#### [What the task requires]
Below are the records; count the lines in which "computer" occurs and report only that number.

#### [Source information]
════

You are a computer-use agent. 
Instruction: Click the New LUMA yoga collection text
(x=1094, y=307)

════

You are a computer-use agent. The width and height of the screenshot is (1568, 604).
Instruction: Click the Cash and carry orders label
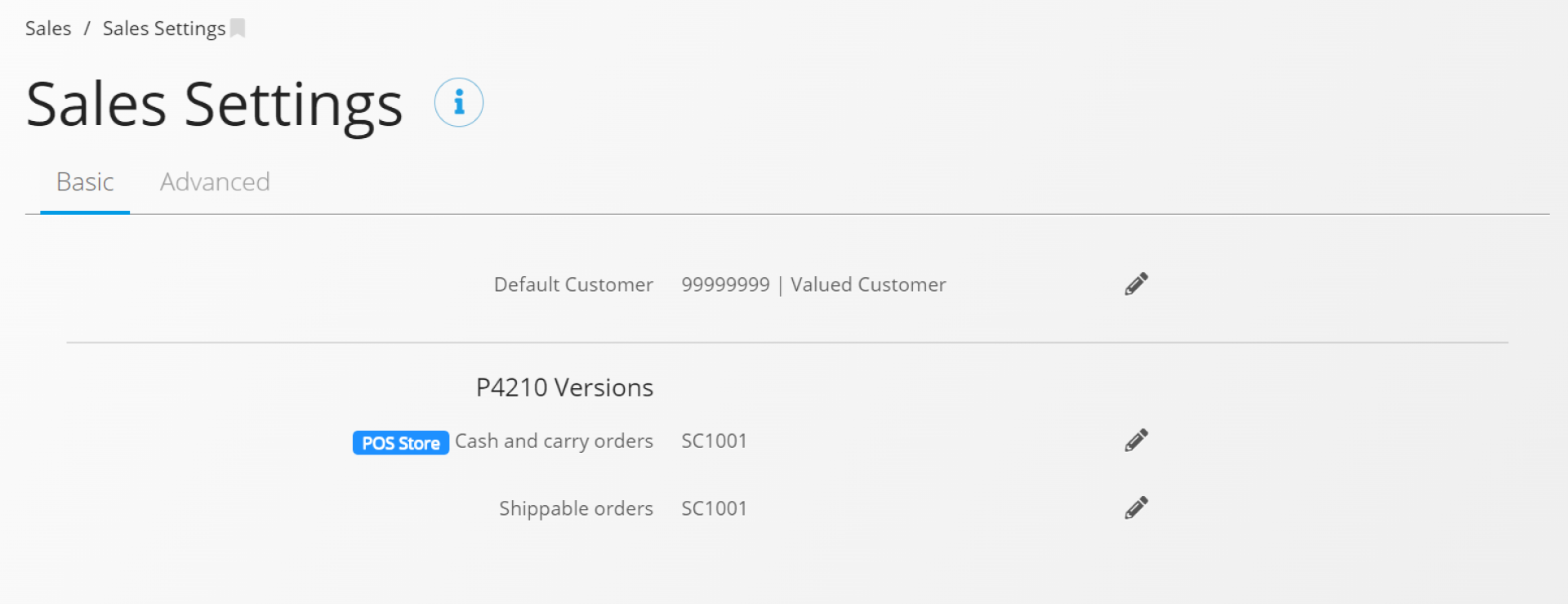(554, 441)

════

#### [Exercise response]
2